QUITO, Ecuador - A senior leader of neighboring Colombia's main rebel group was arrested in Ecuador, the nation's police chief said Saturday, announcing the capture of the highest-ranking official of the leftist guerrilla army during nearly four decades of war.
Ecuadorean Police Chief Jorge Poveda confirmed Simon Trinidad was detained late Friday.
Trinidad is a member of the general staff of the 16,000-member Revolutionary Armed Forces of Colombia, or FARC, the largest rebel group in Colombia. He was one of the top negotiators during peace talks with the government that began in January 1999. The talks collapsed in February 2002, and the army resumed operations against the FARC.
"Long live the FARC!" Trinidad shouted while being escorted under to an army helicopter that left for Tulcan, a city on the Colombian border.
Poveda said Trinidad was detained during a routine document check in Quito. But Colombian authorities said Ecuadorean police captured him at a medical clinic after Colombian agents notified them Trinidad was seeking treatment.
A Colombian military source said Colombian intelligence had information Trinidad was suffering from prostate cancer and went to Quito for treatment. Eight agents tracked him to a medical clinic and notified Ecuadorean authorities.
"Countrymen: The capture of a FARC leader shows that terrorism will never triumph," Colombian President Alvaro Uribe said.
Colombia Defense Minister Jorge Alberto Uribe said the United States played a part in Trinidad's capture, but declined to give details.

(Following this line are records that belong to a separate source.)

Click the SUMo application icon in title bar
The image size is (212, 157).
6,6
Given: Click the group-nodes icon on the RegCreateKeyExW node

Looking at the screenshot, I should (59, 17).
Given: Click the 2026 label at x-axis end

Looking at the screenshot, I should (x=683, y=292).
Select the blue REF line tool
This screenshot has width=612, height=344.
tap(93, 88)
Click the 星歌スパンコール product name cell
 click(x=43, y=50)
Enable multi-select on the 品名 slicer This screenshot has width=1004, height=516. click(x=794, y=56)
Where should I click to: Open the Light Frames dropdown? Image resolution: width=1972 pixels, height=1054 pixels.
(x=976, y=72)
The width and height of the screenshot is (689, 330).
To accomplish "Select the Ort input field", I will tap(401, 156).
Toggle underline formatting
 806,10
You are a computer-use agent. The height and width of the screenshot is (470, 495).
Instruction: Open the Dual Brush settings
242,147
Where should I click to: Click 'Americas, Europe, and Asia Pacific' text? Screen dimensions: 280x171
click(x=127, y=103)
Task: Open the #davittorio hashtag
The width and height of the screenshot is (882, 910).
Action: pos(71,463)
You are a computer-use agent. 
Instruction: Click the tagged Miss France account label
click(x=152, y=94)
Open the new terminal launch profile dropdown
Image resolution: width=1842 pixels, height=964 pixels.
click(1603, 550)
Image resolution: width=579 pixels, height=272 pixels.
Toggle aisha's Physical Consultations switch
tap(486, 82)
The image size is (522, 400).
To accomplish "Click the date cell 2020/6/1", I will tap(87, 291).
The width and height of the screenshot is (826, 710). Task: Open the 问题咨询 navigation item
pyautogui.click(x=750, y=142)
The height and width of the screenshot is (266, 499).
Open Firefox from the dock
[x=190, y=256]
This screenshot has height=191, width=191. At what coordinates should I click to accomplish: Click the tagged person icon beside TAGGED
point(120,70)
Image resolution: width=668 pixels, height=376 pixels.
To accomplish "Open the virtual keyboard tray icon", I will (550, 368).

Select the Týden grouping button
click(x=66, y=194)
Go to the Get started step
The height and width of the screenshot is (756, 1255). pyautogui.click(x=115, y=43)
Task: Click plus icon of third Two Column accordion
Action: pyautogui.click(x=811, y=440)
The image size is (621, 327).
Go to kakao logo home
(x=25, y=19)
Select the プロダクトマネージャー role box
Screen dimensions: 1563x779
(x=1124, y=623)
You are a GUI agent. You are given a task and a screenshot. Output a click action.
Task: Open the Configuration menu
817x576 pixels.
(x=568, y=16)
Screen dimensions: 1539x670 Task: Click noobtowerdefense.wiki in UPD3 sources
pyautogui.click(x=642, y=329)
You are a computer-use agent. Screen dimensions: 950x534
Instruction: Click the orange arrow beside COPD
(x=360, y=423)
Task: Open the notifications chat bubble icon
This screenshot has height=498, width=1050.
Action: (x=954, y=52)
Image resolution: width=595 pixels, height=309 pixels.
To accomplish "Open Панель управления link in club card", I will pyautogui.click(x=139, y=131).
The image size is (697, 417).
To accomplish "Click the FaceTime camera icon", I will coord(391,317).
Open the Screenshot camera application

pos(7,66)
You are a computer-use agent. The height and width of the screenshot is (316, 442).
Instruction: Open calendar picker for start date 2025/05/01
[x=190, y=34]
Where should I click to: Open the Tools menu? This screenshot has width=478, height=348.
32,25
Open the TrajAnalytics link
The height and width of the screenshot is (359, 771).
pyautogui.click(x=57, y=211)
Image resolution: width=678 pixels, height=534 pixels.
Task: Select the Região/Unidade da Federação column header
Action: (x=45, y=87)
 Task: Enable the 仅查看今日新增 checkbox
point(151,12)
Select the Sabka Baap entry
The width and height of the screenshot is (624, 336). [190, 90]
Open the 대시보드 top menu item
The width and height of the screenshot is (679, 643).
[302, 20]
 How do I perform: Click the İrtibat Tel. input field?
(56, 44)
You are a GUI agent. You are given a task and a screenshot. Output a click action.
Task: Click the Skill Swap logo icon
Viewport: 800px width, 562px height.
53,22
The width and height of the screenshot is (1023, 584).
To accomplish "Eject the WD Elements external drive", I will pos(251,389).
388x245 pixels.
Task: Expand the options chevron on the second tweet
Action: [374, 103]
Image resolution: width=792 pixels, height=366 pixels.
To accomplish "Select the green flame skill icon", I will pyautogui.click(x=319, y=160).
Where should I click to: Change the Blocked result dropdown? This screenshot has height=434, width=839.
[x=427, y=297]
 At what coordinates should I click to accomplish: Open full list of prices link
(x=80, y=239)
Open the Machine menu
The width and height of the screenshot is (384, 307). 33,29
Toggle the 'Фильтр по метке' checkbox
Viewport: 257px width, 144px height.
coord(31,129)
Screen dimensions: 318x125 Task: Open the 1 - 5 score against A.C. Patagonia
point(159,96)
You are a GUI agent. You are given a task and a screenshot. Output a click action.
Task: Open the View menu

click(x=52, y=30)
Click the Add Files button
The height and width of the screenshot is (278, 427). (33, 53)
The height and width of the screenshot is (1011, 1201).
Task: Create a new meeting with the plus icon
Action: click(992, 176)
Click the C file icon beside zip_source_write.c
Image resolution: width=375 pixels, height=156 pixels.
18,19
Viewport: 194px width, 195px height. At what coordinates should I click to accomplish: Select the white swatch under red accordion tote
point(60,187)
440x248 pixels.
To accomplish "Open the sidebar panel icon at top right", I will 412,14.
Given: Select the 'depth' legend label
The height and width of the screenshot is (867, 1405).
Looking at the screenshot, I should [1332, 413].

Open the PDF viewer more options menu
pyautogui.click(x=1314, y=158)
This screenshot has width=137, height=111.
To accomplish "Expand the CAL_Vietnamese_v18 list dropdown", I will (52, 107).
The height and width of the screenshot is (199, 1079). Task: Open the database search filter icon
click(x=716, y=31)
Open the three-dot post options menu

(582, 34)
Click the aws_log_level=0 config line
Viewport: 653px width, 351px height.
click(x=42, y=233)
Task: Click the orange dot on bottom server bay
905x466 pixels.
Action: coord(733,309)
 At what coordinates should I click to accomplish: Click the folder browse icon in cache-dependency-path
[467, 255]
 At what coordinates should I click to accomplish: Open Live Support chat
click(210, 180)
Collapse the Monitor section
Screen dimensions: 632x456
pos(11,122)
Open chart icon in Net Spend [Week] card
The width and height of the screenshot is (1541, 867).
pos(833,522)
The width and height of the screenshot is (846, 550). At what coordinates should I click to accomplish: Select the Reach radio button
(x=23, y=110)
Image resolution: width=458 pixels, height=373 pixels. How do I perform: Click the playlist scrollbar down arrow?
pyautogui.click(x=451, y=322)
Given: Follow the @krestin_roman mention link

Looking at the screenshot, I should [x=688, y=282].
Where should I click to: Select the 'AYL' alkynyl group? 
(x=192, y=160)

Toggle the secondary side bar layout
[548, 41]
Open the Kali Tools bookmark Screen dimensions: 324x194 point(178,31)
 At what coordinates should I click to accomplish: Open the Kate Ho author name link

"It's the biggest blow the government has dealt the FARC since the organization was born 40 years ago," said Alfredo Rangel, director of the Security and Democracy Foundation, a Bogota think tank.
The FARC likely will be looking to strike back, he said.
Colombia had issued an international arrest warrant to Interpol, the international police agency, and offered a reward for Trinidad's arrest.
The capture comes after the commander of the Colombian army, Gen. Martin Orlando Carreno, made it his New Year's resolution to capture or kill at least one of FARC's seven secretariat members within a year or resign.
The 54-year-old rebel, whose real name is Ricardo Ovidio Palmera Pineda, is wanted on some 30 counts of massacres, bombings and kidnappings. It was unclear how high a bounty the Colombian government had put on Trinidad.